As 16TB continues as the leading volume nearline capacity entering 2021, 18TB transitions across major cloud customers will occur through the year and fuel the next hyperscale expansion cycle. Looking forward, Trendfocus recently published its latest 5-year forecast for nearline, projecting capacity growth to track a 5-year CAGR of 32% through 2025. More importantly, the latest model projects a product roadmap utilizing incremental improvements to existing technologies, the addition of more disks to future models along with the transition and implementation of full energy-assisted recording technologies at high volume over the coming years.

Pricing models also include the additional costs required to support this product evolution while also supporting gross margins needed for companies to make the needed investments to expand component production capacity. On a $/GB basis, total nearline HDDs shipped to all segments – hyperscale, OEMs, and others – will support a -10% CAGR over the five-year forecast. Trendfocus has attempted to remain relatively conservative in its current pricing model, so the industry could outpace these declines with reduced costs through efficiency improvements, while still remaining fiscally healthy.
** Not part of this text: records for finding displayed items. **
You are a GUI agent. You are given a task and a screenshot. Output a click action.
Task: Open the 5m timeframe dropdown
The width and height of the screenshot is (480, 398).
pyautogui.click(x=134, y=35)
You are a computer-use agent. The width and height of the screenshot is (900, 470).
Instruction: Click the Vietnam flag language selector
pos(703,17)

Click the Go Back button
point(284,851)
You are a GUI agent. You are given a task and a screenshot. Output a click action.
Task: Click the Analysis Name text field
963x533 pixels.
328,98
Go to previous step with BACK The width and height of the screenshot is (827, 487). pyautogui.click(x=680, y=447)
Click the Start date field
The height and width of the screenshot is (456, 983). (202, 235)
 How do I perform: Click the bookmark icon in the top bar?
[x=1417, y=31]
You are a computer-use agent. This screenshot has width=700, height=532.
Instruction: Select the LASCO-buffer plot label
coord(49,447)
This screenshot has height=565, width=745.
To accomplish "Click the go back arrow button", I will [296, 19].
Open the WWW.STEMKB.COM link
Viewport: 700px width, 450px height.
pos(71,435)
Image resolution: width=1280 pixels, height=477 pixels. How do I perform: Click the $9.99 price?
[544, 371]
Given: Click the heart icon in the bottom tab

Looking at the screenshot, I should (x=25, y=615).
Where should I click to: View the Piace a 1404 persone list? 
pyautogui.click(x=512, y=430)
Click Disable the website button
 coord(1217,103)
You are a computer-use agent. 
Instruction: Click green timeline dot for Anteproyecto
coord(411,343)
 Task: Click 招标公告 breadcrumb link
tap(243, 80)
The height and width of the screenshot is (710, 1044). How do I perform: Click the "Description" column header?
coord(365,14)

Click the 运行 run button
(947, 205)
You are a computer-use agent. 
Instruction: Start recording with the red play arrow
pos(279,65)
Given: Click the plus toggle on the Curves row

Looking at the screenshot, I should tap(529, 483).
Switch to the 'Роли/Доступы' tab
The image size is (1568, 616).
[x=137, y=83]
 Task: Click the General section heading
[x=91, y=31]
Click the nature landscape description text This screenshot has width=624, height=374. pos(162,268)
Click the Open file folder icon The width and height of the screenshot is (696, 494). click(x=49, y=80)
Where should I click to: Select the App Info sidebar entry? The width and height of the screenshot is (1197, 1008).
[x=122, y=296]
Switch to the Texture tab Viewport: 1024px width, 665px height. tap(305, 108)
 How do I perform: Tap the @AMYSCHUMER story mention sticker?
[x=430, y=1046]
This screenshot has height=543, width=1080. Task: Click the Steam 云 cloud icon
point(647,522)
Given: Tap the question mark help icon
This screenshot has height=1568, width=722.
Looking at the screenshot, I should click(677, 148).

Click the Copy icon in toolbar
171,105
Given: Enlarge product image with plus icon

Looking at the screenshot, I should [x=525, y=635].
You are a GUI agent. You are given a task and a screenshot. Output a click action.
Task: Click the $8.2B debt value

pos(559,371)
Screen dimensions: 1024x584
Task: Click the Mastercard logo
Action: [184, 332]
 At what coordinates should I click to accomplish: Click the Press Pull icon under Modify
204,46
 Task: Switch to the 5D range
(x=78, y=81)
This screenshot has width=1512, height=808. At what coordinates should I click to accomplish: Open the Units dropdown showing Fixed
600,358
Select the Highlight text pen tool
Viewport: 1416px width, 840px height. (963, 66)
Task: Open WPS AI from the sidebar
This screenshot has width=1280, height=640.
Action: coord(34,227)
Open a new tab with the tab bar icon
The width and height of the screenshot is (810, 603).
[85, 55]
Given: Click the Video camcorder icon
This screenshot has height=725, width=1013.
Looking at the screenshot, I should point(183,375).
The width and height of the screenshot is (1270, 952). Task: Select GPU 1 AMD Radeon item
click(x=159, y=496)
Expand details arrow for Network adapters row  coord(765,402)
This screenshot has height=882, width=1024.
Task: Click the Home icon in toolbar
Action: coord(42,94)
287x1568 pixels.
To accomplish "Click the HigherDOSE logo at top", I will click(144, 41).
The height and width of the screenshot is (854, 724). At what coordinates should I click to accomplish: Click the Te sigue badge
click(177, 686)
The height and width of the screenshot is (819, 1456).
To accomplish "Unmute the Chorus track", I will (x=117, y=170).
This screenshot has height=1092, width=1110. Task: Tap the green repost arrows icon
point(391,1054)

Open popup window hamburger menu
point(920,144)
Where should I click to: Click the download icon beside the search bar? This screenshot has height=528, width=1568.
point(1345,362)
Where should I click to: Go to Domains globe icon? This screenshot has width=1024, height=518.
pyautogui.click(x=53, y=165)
Finally, it is expected that HDDs to play a significant role in mass storage, working in tandem with SSDs in a significant way through continued expansion of the cloud and maintaining a critical role in traditional enterprise bulk storage applications through the 5-year forecast and beyond. NAND itself – not in the form of a finished SSD, enterprise or otherwise – is projected to be more than 6x higher than most nearline HDDs shipping to the cloud in 2025, not even close to a cross-over.